Assigned task ::
Retyping should cover only the lines from the one containing "Given: Enable the Xbox Game Bar checkbox" through the final line of the records, with pictures omitted.

Saved data entries
= = =

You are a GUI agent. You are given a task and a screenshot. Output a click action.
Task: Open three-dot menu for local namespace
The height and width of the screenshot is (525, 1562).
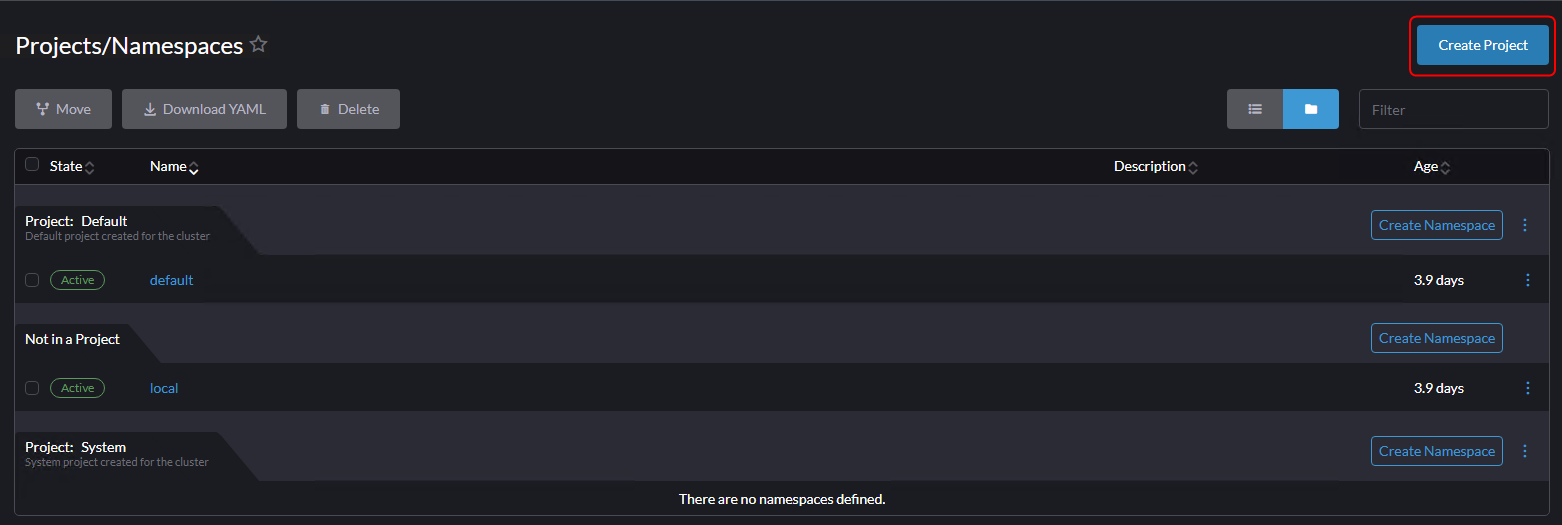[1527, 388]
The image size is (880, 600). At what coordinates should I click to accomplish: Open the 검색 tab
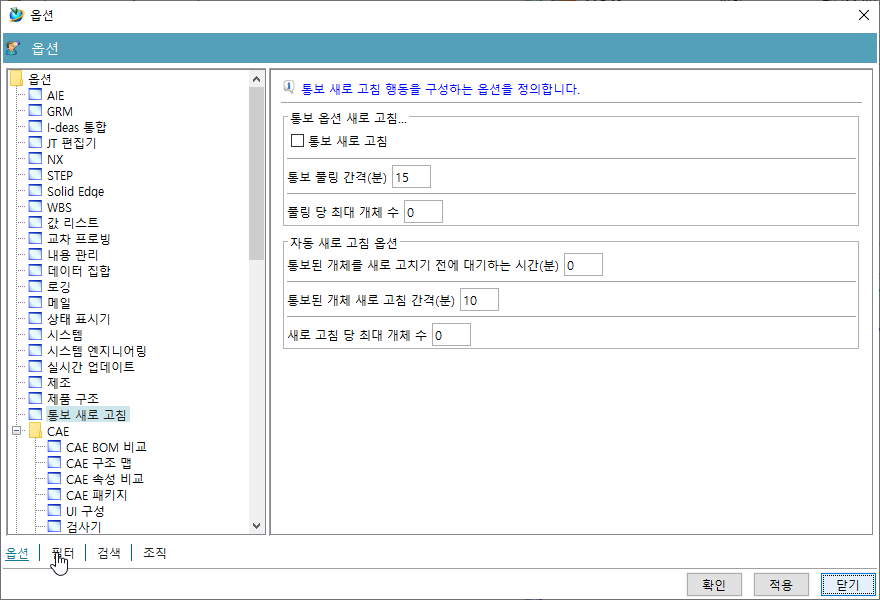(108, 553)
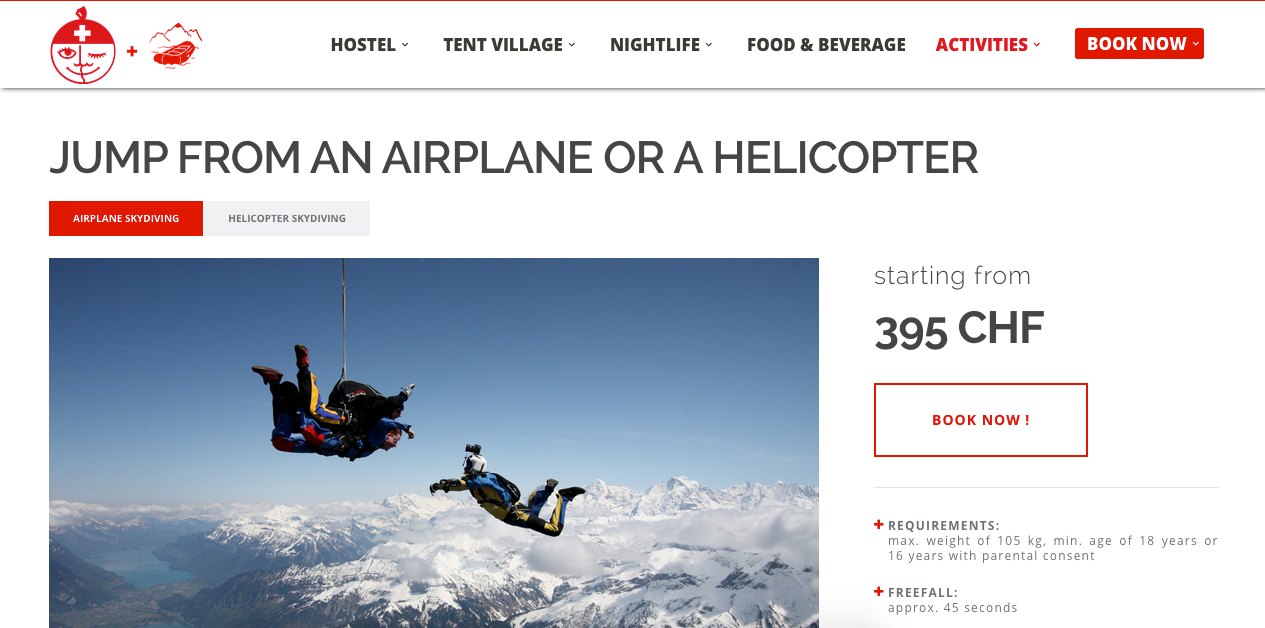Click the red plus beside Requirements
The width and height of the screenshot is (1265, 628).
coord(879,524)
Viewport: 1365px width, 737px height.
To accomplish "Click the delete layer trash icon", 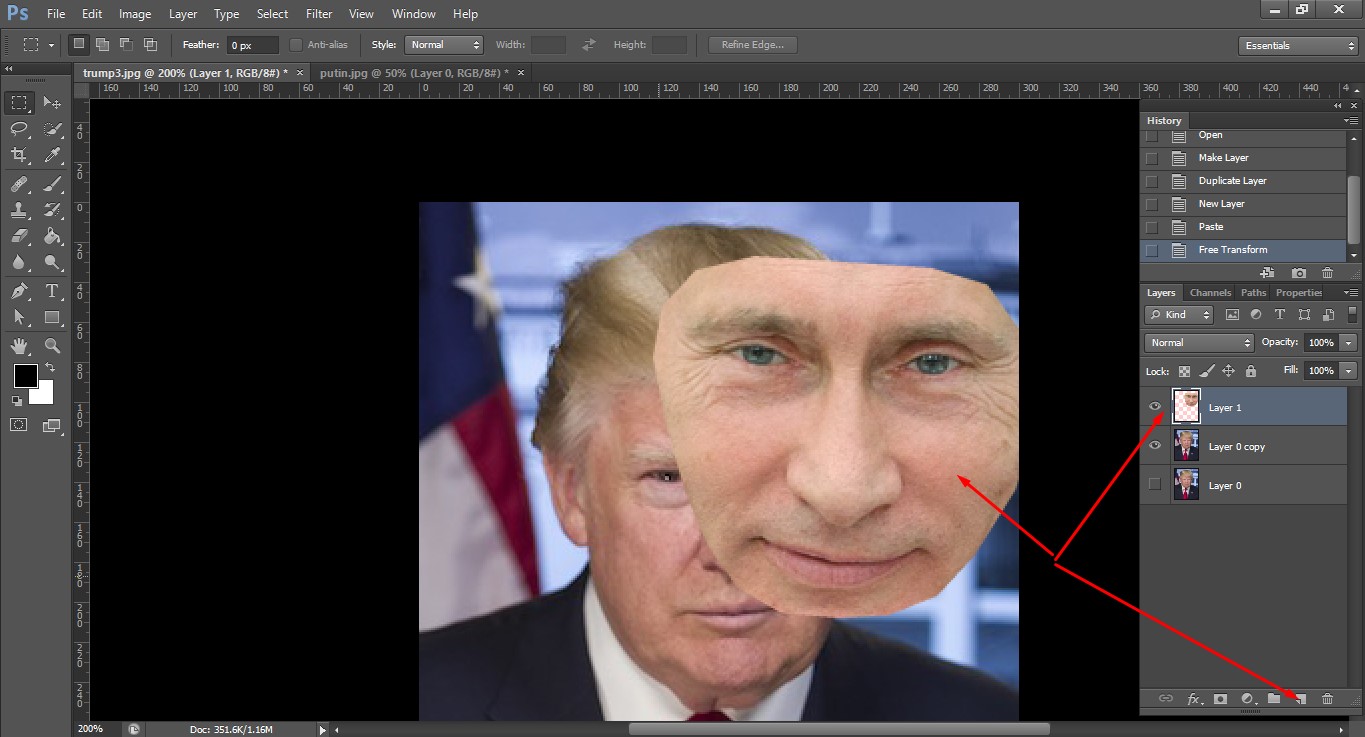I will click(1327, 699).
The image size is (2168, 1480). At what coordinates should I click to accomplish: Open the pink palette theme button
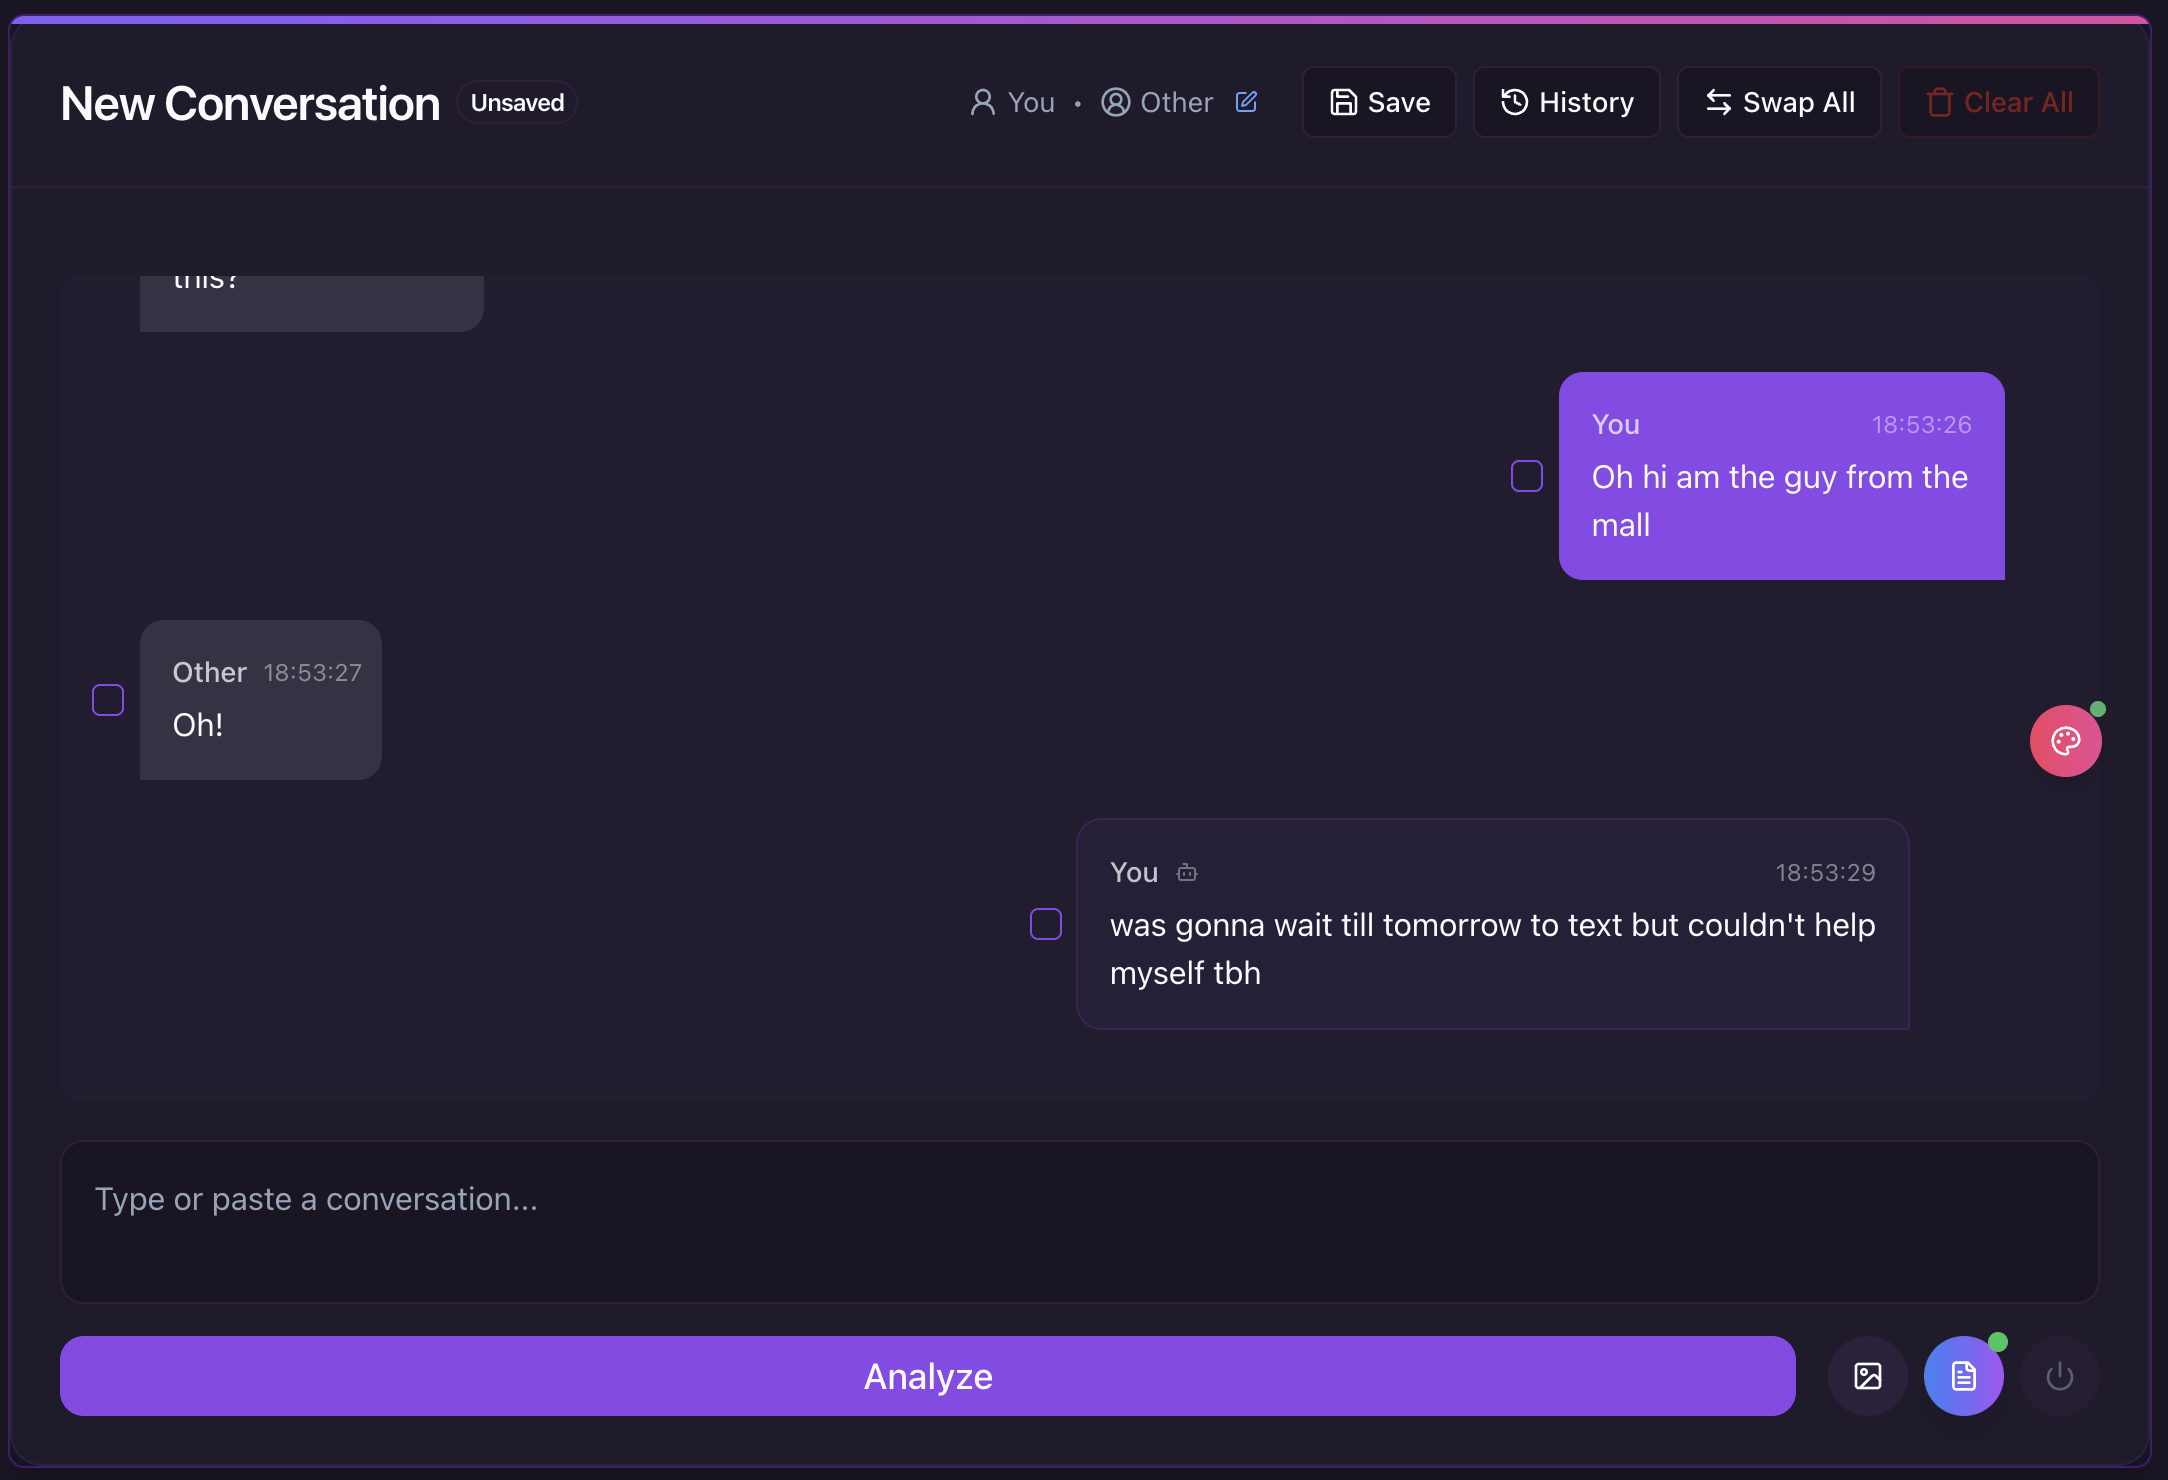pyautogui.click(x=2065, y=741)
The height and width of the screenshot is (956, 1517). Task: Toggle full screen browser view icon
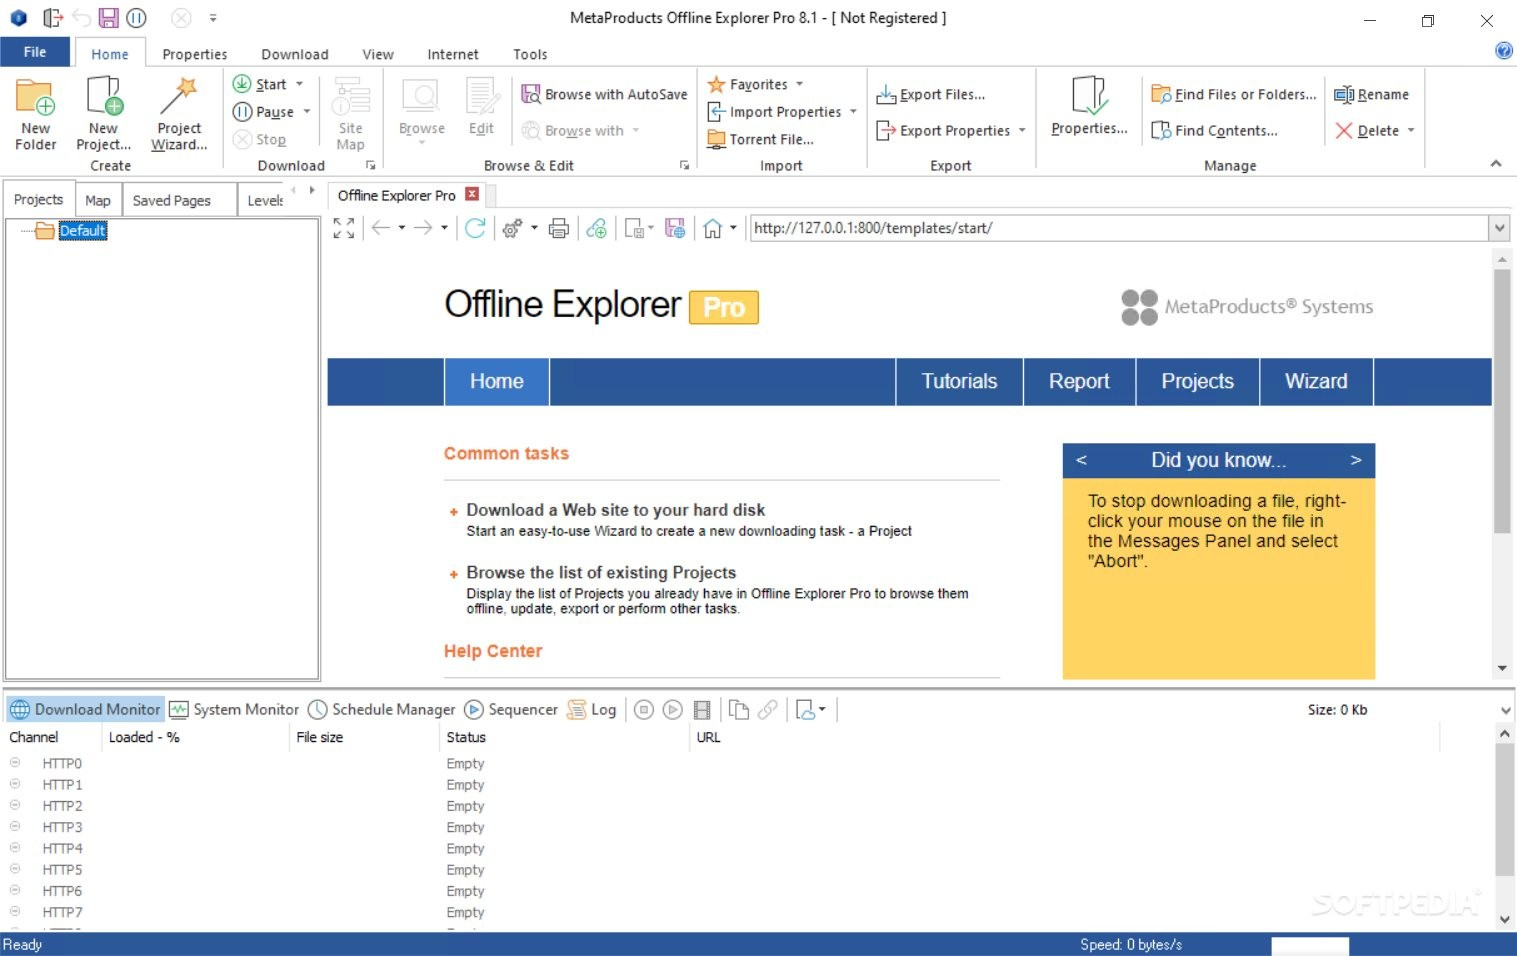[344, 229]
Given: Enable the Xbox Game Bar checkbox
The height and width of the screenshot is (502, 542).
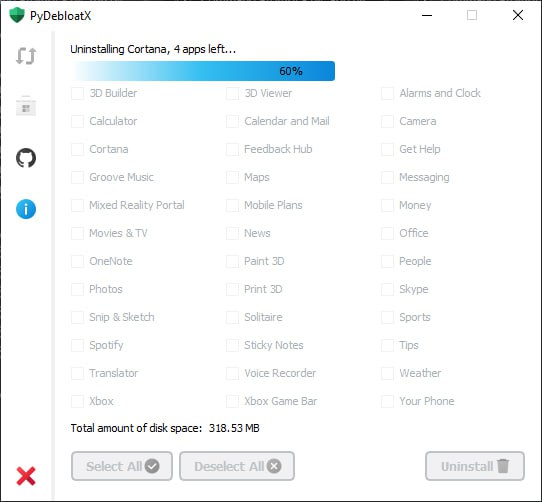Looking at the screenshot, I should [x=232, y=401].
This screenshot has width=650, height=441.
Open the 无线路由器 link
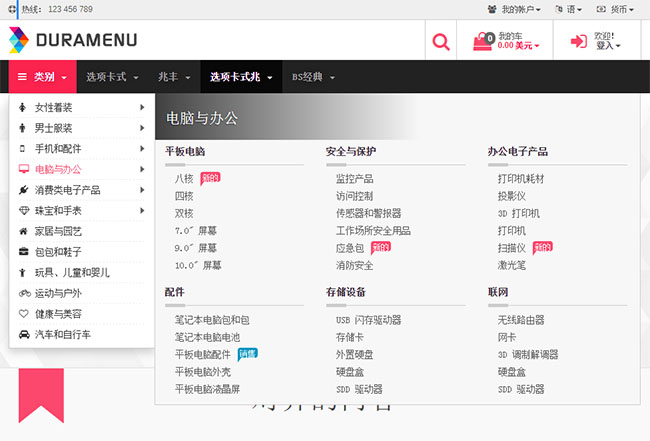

= = =

Written answer ::
Given: Enable the Xbox Game Bar checkbox
The height and width of the screenshot is (502, 542).
Looking at the screenshot, I should [x=232, y=401].
This screenshot has width=650, height=441.
Open the 无线路由器 link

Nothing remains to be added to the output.